Graduation Year

2017

Document Type

Dissertation

Degree

Ph.D.

Degree Name

Doctor of Philosophy (Ph.D.)

Degree Granting Department

Computer Science and Engineering

Major Professor

Dmitry Goldgof, Ph.D.

Co-Major Professor

Lawrence O. Hall, Ph.D.

Committee Member

Rangachar Kasturi, Ph.D.

Committee Member

Peter R. Mouton, Ph.D.

Committee Member

Tapas K. Das, Ph.D.

Keywords

Medical Image Processing, Nucleus Detection, Classication, Machine Learning, Computer-Aided Diagnosis

Abstract

Microscopy image processing is an emerging and quickly growing field in medical imaging research area. Recent advancements in technology including higher computation power, larger and cheaper storage modules, and more efficient and faster data acquisition devices such as whole-slide imaging scanners contributed to the recent microscopy image processing research advancement. Most of the methods in this research area either focus on automatically process images and make it easier for pathologists to direct their focus on the important regions in the image, or they aim to automate the whole job of experts including processing and classifying images or tissues that leads to disease diagnosis.

This dissertation is consisted of four different frameworks to process microscopy images. All of them include methods for segmentation either as the whole suggested framework or the initial part of the framework for future feature extraction and classification. Specifically, the first proposed framework is a general segmentation method that works on histology images from different tissues and segments relatively solid nuclei in the image, and the next three frameworks work on cervical microscopy images, segmenting cervical nuclei/cells. Two of these frameworks focus on cervical tissue segmentation and classification using histology images and the last framework is a comprehensive segmentation framework that segments overlapping cervical cells in cervical cytology Pap smear images.

One of the several commonalities among these frameworks is that they all work at the region level and use different region features to segment regions and later either expand, split or refine the segmented regions to produce the final segmentation output. Moreover, all proposed frameworks work relatively much faster than other methods on the same datasets.

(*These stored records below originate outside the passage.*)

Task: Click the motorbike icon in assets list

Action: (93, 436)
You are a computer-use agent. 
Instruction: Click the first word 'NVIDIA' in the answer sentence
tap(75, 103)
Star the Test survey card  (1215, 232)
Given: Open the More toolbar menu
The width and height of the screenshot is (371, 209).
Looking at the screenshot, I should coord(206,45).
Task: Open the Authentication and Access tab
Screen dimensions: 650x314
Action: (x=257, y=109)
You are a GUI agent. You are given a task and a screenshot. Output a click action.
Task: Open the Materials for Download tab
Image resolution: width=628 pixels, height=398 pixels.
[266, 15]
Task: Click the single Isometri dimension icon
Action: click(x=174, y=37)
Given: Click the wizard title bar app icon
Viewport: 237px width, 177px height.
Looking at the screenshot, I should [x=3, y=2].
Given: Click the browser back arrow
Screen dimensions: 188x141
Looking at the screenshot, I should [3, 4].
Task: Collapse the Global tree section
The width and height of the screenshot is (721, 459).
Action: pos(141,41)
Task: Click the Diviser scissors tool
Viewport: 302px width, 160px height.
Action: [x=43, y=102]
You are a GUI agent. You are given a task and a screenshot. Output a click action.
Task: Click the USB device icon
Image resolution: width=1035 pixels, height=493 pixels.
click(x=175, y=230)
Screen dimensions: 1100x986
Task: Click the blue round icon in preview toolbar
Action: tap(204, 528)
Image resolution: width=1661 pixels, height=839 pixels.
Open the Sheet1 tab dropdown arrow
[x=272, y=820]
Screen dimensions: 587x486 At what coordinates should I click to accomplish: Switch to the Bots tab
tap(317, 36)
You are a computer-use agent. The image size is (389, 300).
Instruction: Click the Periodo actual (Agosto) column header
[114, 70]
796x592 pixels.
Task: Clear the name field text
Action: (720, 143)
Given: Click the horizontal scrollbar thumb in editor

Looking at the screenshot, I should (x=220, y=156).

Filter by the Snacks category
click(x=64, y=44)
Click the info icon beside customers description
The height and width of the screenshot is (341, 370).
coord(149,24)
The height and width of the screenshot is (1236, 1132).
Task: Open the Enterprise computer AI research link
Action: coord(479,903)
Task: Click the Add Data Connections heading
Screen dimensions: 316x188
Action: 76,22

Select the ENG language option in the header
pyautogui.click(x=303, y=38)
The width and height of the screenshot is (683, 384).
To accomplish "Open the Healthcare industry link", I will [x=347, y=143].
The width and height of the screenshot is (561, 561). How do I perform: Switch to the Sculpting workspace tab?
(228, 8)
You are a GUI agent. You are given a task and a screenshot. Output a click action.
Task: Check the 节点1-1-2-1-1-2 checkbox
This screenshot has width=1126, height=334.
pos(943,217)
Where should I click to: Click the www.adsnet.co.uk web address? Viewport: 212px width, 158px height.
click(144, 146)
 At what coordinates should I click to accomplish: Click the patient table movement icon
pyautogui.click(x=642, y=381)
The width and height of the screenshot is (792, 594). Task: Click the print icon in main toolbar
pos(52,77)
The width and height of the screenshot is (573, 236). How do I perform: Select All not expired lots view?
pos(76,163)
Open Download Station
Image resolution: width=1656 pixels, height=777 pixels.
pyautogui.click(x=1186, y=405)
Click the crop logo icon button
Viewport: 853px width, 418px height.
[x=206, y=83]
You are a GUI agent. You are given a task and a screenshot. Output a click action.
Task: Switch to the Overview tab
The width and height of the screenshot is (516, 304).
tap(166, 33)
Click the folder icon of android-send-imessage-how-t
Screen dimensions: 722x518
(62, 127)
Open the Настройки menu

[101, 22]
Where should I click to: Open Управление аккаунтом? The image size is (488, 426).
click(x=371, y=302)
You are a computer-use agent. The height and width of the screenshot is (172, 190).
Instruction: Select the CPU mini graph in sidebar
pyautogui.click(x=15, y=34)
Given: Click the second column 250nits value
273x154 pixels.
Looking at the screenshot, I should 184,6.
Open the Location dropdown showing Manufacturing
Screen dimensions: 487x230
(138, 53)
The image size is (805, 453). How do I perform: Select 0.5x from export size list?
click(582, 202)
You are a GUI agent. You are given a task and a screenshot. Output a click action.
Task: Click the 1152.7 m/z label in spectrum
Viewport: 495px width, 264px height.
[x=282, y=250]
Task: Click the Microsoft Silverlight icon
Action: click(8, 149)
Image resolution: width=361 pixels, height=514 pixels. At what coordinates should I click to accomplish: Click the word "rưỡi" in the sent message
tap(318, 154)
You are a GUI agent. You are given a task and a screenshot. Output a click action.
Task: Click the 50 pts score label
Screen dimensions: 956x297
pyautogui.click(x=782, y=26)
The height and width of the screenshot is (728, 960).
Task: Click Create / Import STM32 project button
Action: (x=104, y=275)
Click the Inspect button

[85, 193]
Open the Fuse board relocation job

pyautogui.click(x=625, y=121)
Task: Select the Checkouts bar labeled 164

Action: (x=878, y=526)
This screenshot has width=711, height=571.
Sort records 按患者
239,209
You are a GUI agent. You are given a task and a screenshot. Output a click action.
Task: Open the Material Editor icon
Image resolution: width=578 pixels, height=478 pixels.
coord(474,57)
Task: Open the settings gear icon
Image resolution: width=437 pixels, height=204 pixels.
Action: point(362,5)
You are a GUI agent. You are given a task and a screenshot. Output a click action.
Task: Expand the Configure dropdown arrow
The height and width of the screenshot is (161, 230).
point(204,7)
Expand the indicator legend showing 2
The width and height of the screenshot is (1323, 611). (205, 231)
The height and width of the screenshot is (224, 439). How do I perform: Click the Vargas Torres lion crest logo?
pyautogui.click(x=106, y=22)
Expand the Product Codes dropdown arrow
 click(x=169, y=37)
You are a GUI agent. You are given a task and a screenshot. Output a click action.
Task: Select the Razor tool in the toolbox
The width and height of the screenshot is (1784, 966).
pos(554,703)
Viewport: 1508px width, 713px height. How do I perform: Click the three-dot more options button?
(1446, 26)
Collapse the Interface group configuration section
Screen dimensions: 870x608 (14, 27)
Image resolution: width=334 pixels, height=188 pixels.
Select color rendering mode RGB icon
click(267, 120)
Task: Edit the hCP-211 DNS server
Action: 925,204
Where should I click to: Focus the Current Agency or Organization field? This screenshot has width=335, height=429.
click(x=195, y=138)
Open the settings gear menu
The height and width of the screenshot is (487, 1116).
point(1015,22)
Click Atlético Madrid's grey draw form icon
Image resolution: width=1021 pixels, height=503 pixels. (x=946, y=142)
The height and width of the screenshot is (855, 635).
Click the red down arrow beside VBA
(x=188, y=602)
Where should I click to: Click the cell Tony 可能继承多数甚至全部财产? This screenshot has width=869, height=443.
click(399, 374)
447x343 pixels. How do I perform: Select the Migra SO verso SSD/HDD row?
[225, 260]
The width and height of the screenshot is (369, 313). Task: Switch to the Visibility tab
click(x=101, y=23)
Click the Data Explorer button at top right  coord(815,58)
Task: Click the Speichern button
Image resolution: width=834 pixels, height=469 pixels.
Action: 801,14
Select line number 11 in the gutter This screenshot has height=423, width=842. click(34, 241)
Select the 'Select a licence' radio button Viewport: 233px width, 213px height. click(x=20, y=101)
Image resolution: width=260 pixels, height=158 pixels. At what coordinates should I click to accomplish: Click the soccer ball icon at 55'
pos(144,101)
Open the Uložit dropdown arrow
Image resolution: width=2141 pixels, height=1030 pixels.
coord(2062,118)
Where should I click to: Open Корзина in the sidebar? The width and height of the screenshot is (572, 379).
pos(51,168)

Finally, proving ground truth for datasets to be used in the training phase of microscopy image processing algorithms is relatively time-consuming, complicated and costly. Therefore, I designed the frameworks in such a way that they set most (if not all) of the parameters adaptively based on each image that is being processed at the time. All of the included frameworks either do not depend on training datasets at all (first three of the four discussed frameworks) or need very small training datasets to learn or set a few parameters.